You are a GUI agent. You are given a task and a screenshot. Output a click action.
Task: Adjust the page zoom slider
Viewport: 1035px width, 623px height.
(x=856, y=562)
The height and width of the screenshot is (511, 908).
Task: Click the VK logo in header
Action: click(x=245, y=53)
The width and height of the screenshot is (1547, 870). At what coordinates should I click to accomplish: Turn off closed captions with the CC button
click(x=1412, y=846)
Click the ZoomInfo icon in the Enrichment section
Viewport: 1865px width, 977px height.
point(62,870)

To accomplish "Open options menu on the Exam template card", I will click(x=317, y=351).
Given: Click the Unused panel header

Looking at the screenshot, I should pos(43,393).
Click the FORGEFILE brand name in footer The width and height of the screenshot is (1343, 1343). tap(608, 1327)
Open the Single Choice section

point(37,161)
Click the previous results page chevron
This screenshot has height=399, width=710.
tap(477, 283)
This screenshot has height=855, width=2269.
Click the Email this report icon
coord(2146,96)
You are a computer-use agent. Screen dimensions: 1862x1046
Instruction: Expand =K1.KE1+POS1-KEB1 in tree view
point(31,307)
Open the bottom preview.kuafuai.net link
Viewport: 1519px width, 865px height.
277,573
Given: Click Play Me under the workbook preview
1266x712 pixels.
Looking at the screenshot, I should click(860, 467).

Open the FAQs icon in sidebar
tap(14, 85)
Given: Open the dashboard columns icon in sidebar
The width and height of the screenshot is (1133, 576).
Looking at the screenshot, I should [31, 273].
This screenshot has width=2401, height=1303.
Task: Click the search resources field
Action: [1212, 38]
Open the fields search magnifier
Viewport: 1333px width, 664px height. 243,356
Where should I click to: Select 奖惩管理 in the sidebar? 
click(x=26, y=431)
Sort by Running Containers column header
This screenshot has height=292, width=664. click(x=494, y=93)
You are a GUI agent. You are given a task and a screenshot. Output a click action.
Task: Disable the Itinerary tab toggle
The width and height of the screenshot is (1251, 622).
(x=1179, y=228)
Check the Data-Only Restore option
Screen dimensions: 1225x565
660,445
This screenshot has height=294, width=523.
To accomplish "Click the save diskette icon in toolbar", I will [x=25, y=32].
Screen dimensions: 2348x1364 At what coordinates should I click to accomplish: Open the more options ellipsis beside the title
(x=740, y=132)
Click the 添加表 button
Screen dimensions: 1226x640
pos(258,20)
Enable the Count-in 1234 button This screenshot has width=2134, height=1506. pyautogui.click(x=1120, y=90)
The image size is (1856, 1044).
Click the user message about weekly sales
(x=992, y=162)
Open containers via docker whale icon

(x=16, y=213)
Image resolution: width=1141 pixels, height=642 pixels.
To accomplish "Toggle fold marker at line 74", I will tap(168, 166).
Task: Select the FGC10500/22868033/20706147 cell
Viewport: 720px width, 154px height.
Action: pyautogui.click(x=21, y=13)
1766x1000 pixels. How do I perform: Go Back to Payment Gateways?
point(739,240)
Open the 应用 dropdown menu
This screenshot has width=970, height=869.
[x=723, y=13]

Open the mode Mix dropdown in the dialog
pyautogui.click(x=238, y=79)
——
Retype each record. Keep every character as it is.

You are a GUI agent. You are given a task and a screenshot. Output a click action.
Task: Adjust the page zoom slider
Viewport: 1035px width, 623px height.
(x=856, y=562)
The height and width of the screenshot is (511, 908).
Task: Click the VK logo in header
Action: click(x=245, y=53)
The width and height of the screenshot is (1547, 870). At what coordinates should I click to accomplish: Turn off closed captions with the CC button
click(x=1412, y=846)
Click the ZoomInfo icon in the Enrichment section
Viewport: 1865px width, 977px height.
point(62,870)

To accomplish "Open options menu on the Exam template card", I will click(x=317, y=351).
Given: Click the Unused panel header

Looking at the screenshot, I should pos(43,393).
Click the FORGEFILE brand name in footer The width and height of the screenshot is (1343, 1343). tap(608, 1327)
Open the Single Choice section

point(37,161)
Click the previous results page chevron
This screenshot has height=399, width=710.
tap(477, 283)
This screenshot has height=855, width=2269.
Click the Email this report icon
coord(2146,96)
You are a computer-use agent. Screen dimensions: 1862x1046
Instruction: Expand =K1.KE1+POS1-KEB1 in tree view
point(31,307)
Open the bottom preview.kuafuai.net link
Viewport: 1519px width, 865px height.
277,573
Given: Click Play Me under the workbook preview
1266x712 pixels.
Looking at the screenshot, I should click(860, 467).

Open the FAQs icon in sidebar
tap(14, 85)
Given: Open the dashboard columns icon in sidebar
The width and height of the screenshot is (1133, 576).
Looking at the screenshot, I should [31, 273].
This screenshot has width=2401, height=1303.
Task: Click the search resources field
Action: [1212, 38]
Open the fields search magnifier
Viewport: 1333px width, 664px height. 243,356
Where should I click to: Select 奖惩管理 in the sidebar? 
click(x=26, y=431)
Sort by Running Containers column header
This screenshot has height=292, width=664. click(x=494, y=93)
You are a GUI agent. You are given a task and a screenshot. Output a click action.
Task: Disable the Itinerary tab toggle
The width and height of the screenshot is (1251, 622).
(x=1179, y=228)
Check the Data-Only Restore option
Screen dimensions: 1225x565
660,445
This screenshot has height=294, width=523.
To accomplish "Click the save diskette icon in toolbar", I will [x=25, y=32].
Screen dimensions: 2348x1364 At what coordinates should I click to accomplish: Open the more options ellipsis beside the title
(x=740, y=132)
Click the 添加表 button
Screen dimensions: 1226x640
pos(258,20)
Enable the Count-in 1234 button This screenshot has width=2134, height=1506. pyautogui.click(x=1120, y=90)
The image size is (1856, 1044).
Click the user message about weekly sales
(x=992, y=162)
Open containers via docker whale icon

(x=16, y=213)
Image resolution: width=1141 pixels, height=642 pixels.
To accomplish "Toggle fold marker at line 74", I will tap(168, 166).
Task: Select the FGC10500/22868033/20706147 cell
Viewport: 720px width, 154px height.
Action: pyautogui.click(x=21, y=13)
1766x1000 pixels. How do I perform: Go Back to Payment Gateways?
point(739,240)
Open the 应用 dropdown menu
This screenshot has width=970, height=869.
[x=723, y=13]

Open the mode Mix dropdown in the dialog
pyautogui.click(x=238, y=79)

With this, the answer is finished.